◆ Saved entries
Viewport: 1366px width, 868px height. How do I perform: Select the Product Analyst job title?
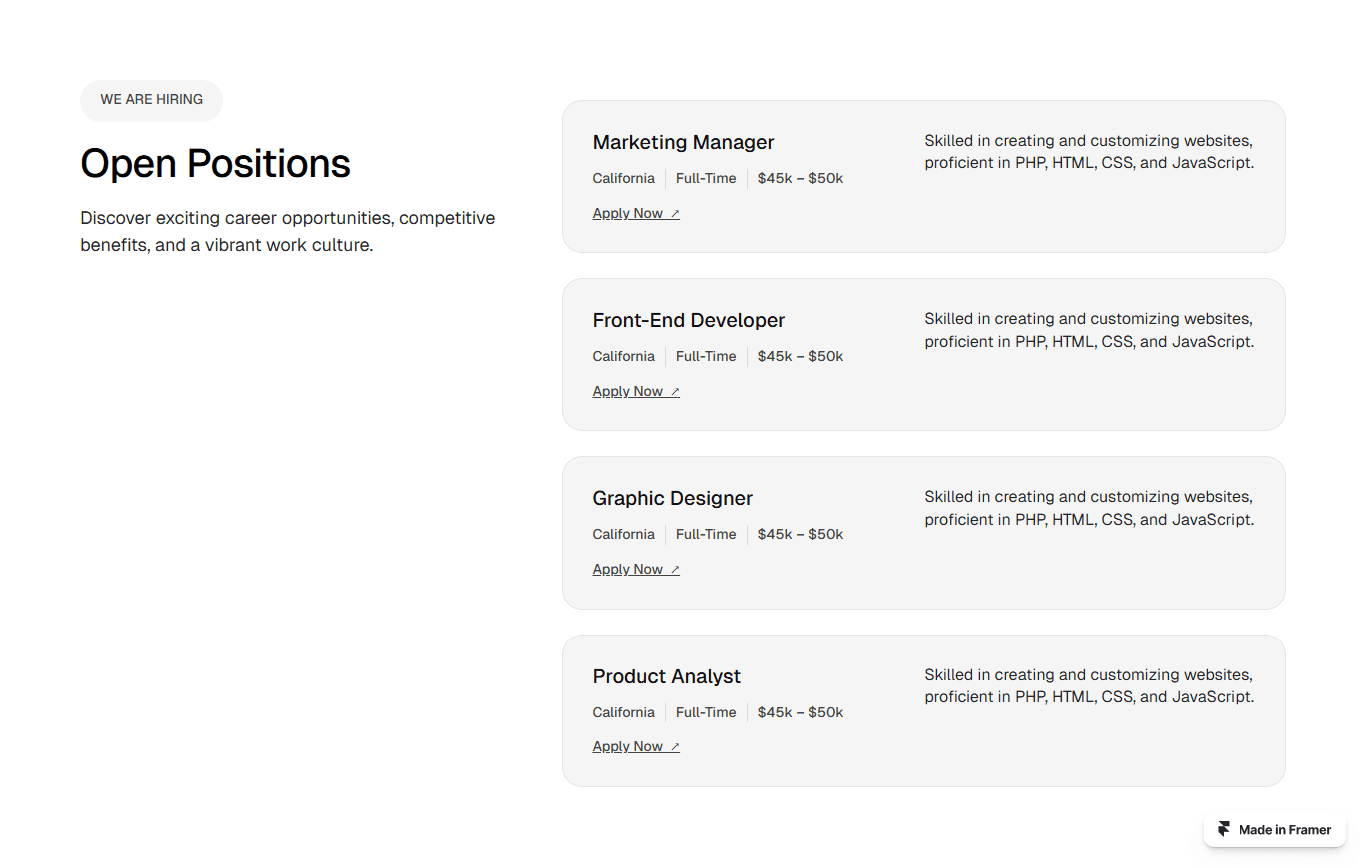coord(666,676)
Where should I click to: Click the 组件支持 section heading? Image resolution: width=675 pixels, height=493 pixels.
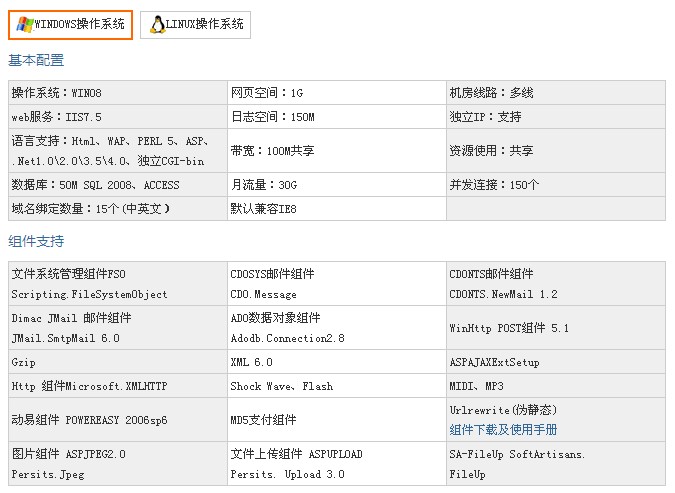36,242
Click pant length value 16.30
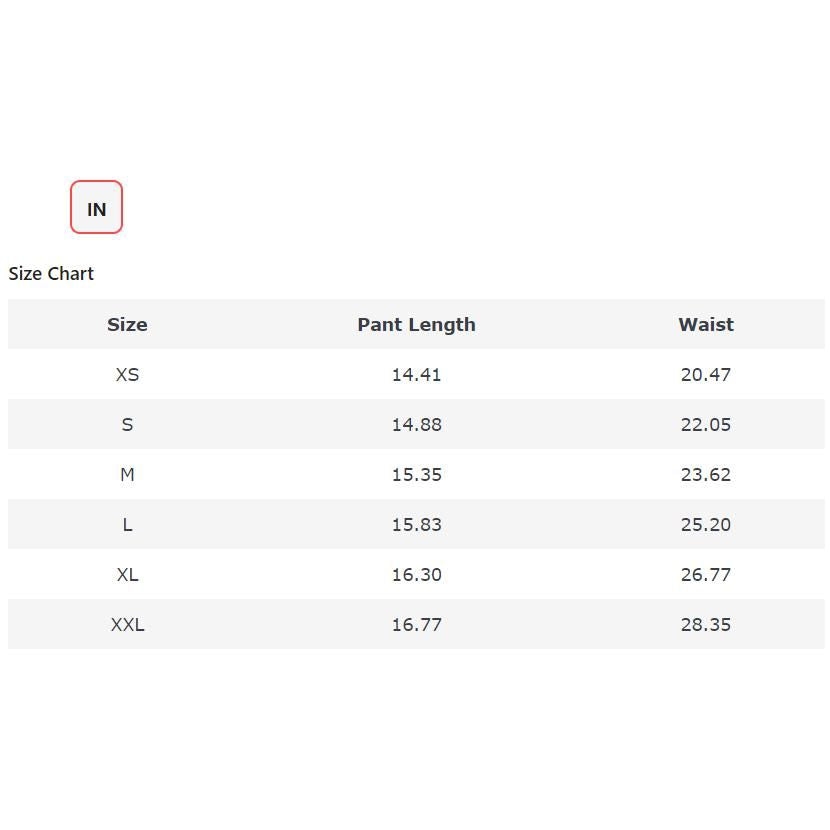This screenshot has width=830, height=830. (x=416, y=575)
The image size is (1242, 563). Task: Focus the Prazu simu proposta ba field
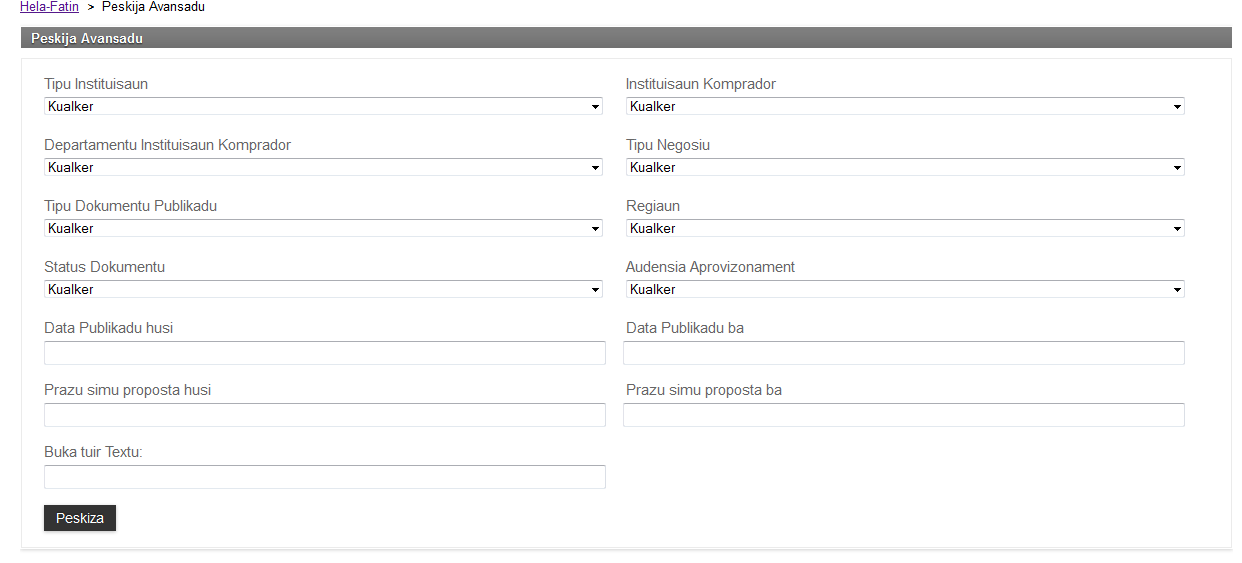[903, 415]
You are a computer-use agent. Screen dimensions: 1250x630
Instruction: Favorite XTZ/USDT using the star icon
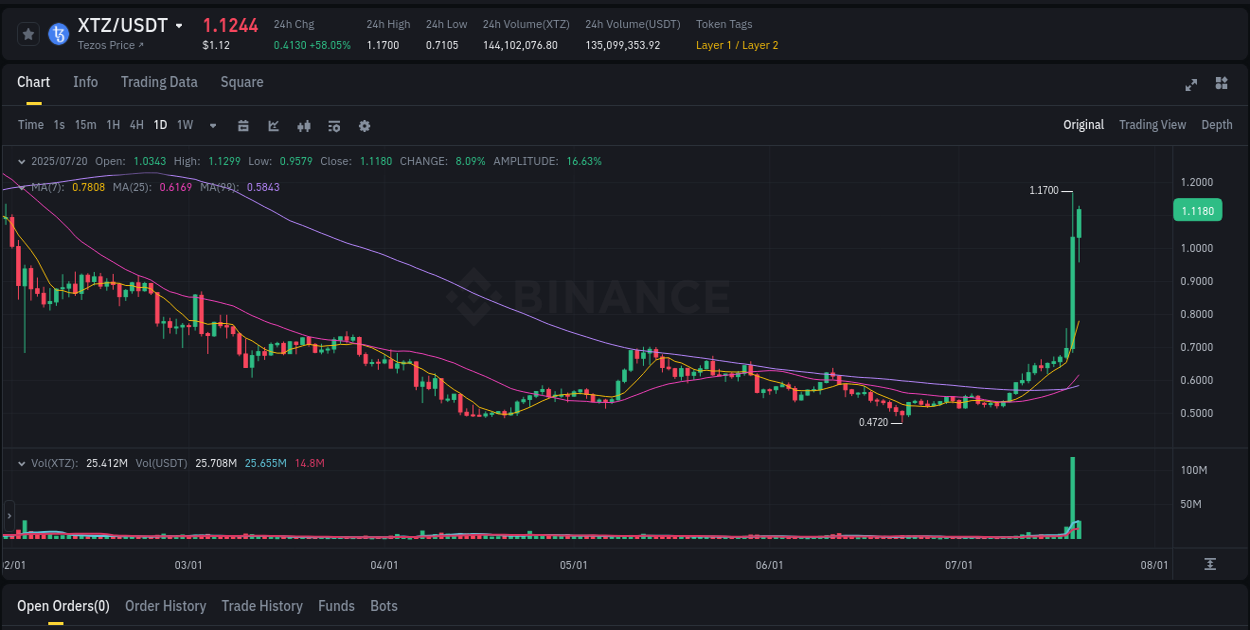point(28,33)
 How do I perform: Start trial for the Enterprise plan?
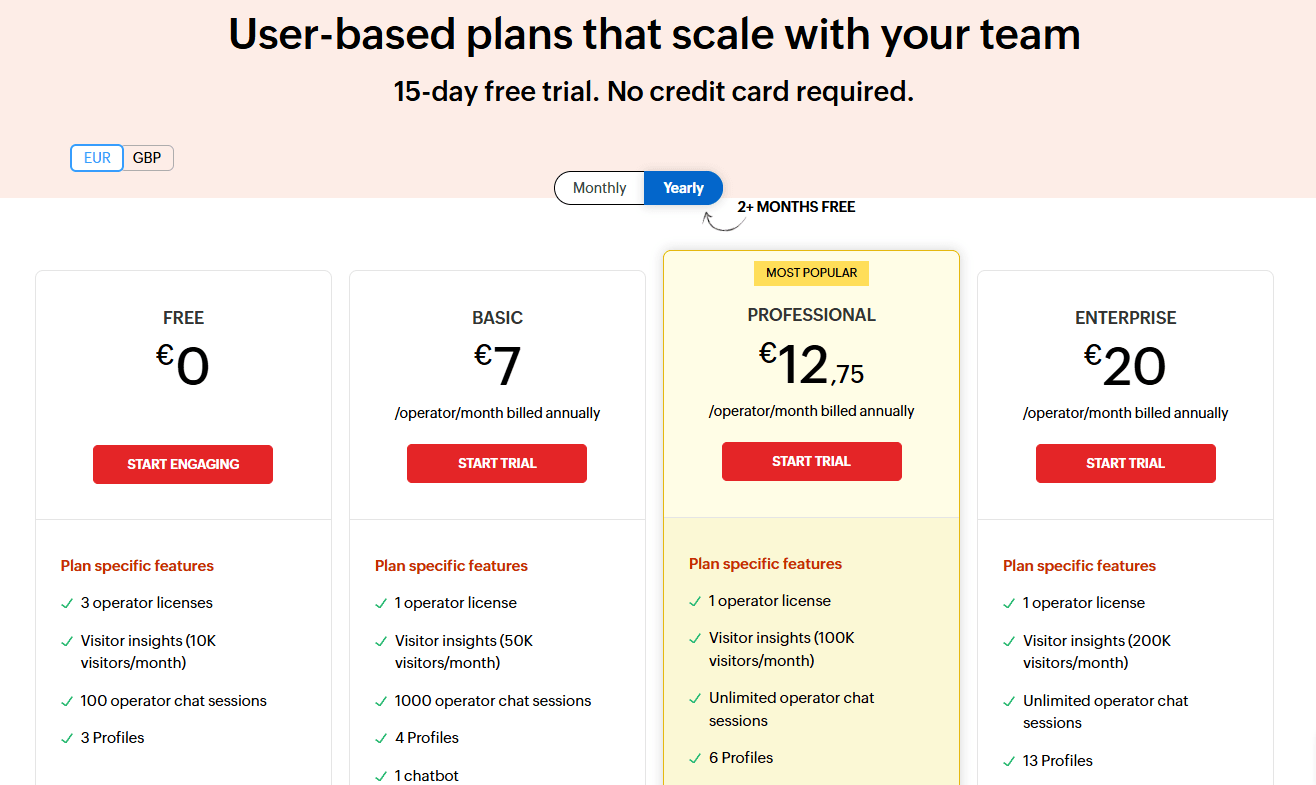[1125, 463]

◆ Task prompt
The images are to be left out; every line above should be set down exactly.

◆ Exercise result
Viewport: 1366px width, 868px height. How do I perform: Select the Product Analyst job title?
coord(666,676)
Where should I click to: Click the 组件支持 section heading? Image resolution: width=675 pixels, height=493 pixels.
36,242
Click pant length value 16.30
This screenshot has width=830, height=830. (x=416, y=575)
The image size is (1242, 563). Task: Focus the Prazu simu proposta ba field
[903, 415]
You are a computer-use agent. Screen dimensions: 1250x630
Instruction: Favorite XTZ/USDT using the star icon
point(28,33)
 How do I perform: Start trial for the Enterprise plan?
[1125, 463]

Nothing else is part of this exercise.